-- Extracted records follows --

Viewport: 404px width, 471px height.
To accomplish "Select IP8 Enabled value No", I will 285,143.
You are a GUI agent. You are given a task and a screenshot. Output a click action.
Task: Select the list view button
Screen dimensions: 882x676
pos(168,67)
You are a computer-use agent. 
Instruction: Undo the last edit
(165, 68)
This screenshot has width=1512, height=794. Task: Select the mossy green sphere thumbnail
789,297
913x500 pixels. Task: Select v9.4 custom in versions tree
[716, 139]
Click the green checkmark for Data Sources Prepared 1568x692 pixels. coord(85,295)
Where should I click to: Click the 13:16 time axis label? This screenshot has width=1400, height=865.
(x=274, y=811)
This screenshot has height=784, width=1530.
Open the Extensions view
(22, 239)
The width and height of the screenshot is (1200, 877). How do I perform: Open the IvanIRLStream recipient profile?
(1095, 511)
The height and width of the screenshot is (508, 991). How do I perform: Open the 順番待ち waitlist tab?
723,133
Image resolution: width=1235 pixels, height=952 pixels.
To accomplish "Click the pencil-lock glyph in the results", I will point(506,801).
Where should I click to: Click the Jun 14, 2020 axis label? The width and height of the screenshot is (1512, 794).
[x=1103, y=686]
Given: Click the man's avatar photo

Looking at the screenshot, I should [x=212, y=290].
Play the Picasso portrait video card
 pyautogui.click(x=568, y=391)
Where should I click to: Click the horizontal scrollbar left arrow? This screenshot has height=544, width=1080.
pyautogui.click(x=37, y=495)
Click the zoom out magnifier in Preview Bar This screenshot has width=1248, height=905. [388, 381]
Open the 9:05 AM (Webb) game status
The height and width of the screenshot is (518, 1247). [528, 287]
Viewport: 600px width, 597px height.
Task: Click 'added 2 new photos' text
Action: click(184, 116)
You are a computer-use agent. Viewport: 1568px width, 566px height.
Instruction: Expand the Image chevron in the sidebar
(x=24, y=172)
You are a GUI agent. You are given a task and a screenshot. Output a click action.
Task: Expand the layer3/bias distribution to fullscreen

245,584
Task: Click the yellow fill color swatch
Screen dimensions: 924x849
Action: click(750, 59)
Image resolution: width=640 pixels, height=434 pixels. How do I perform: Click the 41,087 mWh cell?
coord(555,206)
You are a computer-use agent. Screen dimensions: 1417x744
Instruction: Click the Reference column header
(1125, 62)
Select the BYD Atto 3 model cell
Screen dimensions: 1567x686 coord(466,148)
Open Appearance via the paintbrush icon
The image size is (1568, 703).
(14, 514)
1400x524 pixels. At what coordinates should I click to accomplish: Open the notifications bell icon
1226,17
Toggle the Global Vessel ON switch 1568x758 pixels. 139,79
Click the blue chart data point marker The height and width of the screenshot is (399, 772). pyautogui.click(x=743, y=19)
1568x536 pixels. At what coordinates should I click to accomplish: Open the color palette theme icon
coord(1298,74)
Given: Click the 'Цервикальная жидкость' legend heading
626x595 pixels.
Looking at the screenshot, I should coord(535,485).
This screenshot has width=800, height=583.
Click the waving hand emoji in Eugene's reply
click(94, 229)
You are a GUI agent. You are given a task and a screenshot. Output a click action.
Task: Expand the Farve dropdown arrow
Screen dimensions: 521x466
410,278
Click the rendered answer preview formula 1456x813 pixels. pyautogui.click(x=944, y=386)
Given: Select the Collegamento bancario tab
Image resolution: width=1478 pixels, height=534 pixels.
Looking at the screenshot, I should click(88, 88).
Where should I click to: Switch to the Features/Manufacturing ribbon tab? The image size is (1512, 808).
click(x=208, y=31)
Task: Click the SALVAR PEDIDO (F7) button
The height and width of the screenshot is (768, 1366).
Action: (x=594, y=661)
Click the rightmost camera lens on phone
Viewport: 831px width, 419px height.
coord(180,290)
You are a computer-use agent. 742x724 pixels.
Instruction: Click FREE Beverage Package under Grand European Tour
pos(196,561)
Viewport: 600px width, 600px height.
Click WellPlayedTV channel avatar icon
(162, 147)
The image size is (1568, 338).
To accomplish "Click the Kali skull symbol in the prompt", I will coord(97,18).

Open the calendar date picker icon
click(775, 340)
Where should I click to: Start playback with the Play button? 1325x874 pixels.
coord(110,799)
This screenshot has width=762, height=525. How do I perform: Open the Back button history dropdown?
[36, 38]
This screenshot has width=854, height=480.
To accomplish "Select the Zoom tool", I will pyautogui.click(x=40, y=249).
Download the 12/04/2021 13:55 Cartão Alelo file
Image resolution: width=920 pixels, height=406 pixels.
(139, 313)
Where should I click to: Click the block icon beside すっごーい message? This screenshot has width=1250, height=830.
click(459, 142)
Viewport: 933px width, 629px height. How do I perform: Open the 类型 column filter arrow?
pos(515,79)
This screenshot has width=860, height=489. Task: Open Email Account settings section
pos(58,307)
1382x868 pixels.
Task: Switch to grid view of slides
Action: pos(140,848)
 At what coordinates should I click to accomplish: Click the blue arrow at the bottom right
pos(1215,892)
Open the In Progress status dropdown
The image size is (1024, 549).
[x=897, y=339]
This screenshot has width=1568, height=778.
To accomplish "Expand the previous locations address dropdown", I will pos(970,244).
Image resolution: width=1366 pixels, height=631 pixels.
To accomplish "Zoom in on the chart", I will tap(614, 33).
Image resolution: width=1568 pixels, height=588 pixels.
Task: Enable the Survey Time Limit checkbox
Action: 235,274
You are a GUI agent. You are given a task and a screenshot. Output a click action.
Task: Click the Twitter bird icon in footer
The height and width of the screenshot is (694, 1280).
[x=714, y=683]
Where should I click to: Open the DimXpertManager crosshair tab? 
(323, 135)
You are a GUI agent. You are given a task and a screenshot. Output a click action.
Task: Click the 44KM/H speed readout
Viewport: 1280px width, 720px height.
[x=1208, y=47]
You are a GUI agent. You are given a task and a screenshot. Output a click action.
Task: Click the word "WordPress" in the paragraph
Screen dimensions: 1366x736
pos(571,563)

-- Extracted records concluded --

## [Exercise details]
The records above must be transcribed line for line, exactly.

## [Solution to the problem]
Viewport: 404px width, 471px height.
To accomplish "Select IP8 Enabled value No", I will 285,143.
You are a GUI agent. You are given a task and a screenshot. Output a click action.
Task: Select the list view button
Screen dimensions: 882x676
pos(168,67)
You are a computer-use agent. 
Instruction: Undo the last edit
(165, 68)
This screenshot has width=1512, height=794. Task: Select the mossy green sphere thumbnail
789,297
913x500 pixels. Task: Select v9.4 custom in versions tree
[716, 139]
Click the green checkmark for Data Sources Prepared 1568x692 pixels. coord(85,295)
Where should I click to: Click the 13:16 time axis label? This screenshot has width=1400, height=865.
(x=274, y=811)
This screenshot has height=784, width=1530.
Open the Extensions view
(22, 239)
The width and height of the screenshot is (1200, 877). How do I perform: Open the IvanIRLStream recipient profile?
(1095, 511)
The height and width of the screenshot is (508, 991). How do I perform: Open the 順番待ち waitlist tab?
723,133
Image resolution: width=1235 pixels, height=952 pixels.
To accomplish "Click the pencil-lock glyph in the results", I will point(506,801).
Where should I click to: Click the Jun 14, 2020 axis label? The width and height of the screenshot is (1512, 794).
[x=1103, y=686]
Given: Click the man's avatar photo

Looking at the screenshot, I should [x=212, y=290].
Play the Picasso portrait video card
 pyautogui.click(x=568, y=391)
Where should I click to: Click the horizontal scrollbar left arrow? This screenshot has height=544, width=1080.
pyautogui.click(x=37, y=495)
Click the zoom out magnifier in Preview Bar This screenshot has width=1248, height=905. [388, 381]
Open the 9:05 AM (Webb) game status
The height and width of the screenshot is (518, 1247). [528, 287]
Viewport: 600px width, 597px height.
Task: Click 'added 2 new photos' text
Action: click(184, 116)
You are a computer-use agent. Viewport: 1568px width, 566px height.
Instruction: Expand the Image chevron in the sidebar
(x=24, y=172)
You are a GUI agent. You are given a task and a screenshot. Output a click action.
Task: Expand the layer3/bias distribution to fullscreen

245,584
Task: Click the yellow fill color swatch
Screen dimensions: 924x849
Action: click(750, 59)
Image resolution: width=640 pixels, height=434 pixels. How do I perform: Click the 41,087 mWh cell?
coord(555,206)
You are a computer-use agent. Screen dimensions: 1417x744
Instruction: Click the Reference column header
(1125, 62)
Select the BYD Atto 3 model cell
Screen dimensions: 1567x686 coord(466,148)
Open Appearance via the paintbrush icon
The image size is (1568, 703).
(14, 514)
1400x524 pixels. At what coordinates should I click to accomplish: Open the notifications bell icon
1226,17
Toggle the Global Vessel ON switch 1568x758 pixels. 139,79
Click the blue chart data point marker The height and width of the screenshot is (399, 772). pyautogui.click(x=743, y=19)
1568x536 pixels. At what coordinates should I click to accomplish: Open the color palette theme icon
coord(1298,74)
Given: Click the 'Цервикальная жидкость' legend heading
626x595 pixels.
Looking at the screenshot, I should coord(535,485).
This screenshot has width=800, height=583.
Click the waving hand emoji in Eugene's reply
click(94, 229)
You are a GUI agent. You are given a task and a screenshot. Output a click action.
Task: Expand the Farve dropdown arrow
Screen dimensions: 521x466
410,278
Click the rendered answer preview formula 1456x813 pixels. pyautogui.click(x=944, y=386)
Given: Select the Collegamento bancario tab
Image resolution: width=1478 pixels, height=534 pixels.
Looking at the screenshot, I should click(88, 88).
Where should I click to: Switch to the Features/Manufacturing ribbon tab? The image size is (1512, 808).
click(x=208, y=31)
Task: Click the SALVAR PEDIDO (F7) button
The height and width of the screenshot is (768, 1366).
Action: (x=594, y=661)
Click the rightmost camera lens on phone
Viewport: 831px width, 419px height.
coord(180,290)
You are a computer-use agent. 742x724 pixels.
Instruction: Click FREE Beverage Package under Grand European Tour
pos(196,561)
Viewport: 600px width, 600px height.
Click WellPlayedTV channel avatar icon
(162, 147)
The image size is (1568, 338).
To accomplish "Click the Kali skull symbol in the prompt", I will coord(97,18).

Open the calendar date picker icon
click(775, 340)
Where should I click to: Start playback with the Play button? 1325x874 pixels.
coord(110,799)
This screenshot has width=762, height=525. How do I perform: Open the Back button history dropdown?
[36, 38]
This screenshot has width=854, height=480.
To accomplish "Select the Zoom tool", I will pyautogui.click(x=40, y=249).
Download the 12/04/2021 13:55 Cartão Alelo file
Image resolution: width=920 pixels, height=406 pixels.
(139, 313)
Where should I click to: Click the block icon beside すっごーい message? This screenshot has width=1250, height=830.
click(459, 142)
Viewport: 933px width, 629px height. How do I perform: Open the 类型 column filter arrow?
pos(515,79)
This screenshot has width=860, height=489. Task: Open Email Account settings section
pos(58,307)
1382x868 pixels.
Task: Switch to grid view of slides
Action: pos(140,848)
 At what coordinates should I click to accomplish: Click the blue arrow at the bottom right
pos(1215,892)
Open the In Progress status dropdown
The image size is (1024, 549).
[x=897, y=339]
This screenshot has width=1568, height=778.
To accomplish "Expand the previous locations address dropdown", I will pos(970,244).
Image resolution: width=1366 pixels, height=631 pixels.
To accomplish "Zoom in on the chart", I will tap(614, 33).
Image resolution: width=1568 pixels, height=588 pixels.
Task: Enable the Survey Time Limit checkbox
Action: 235,274
You are a GUI agent. You are given a task and a screenshot. Output a click action.
Task: Click the Twitter bird icon in footer
The height and width of the screenshot is (694, 1280).
[x=714, y=683]
Where should I click to: Open the DimXpertManager crosshair tab? 
(323, 135)
You are a GUI agent. You are given a task and a screenshot. Output a click action.
Task: Click the 44KM/H speed readout
Viewport: 1280px width, 720px height.
[x=1208, y=47]
You are a GUI agent. You are given a task and a screenshot. Output a click action.
Task: Click the word "WordPress" in the paragraph
Screen dimensions: 1366x736
pos(571,563)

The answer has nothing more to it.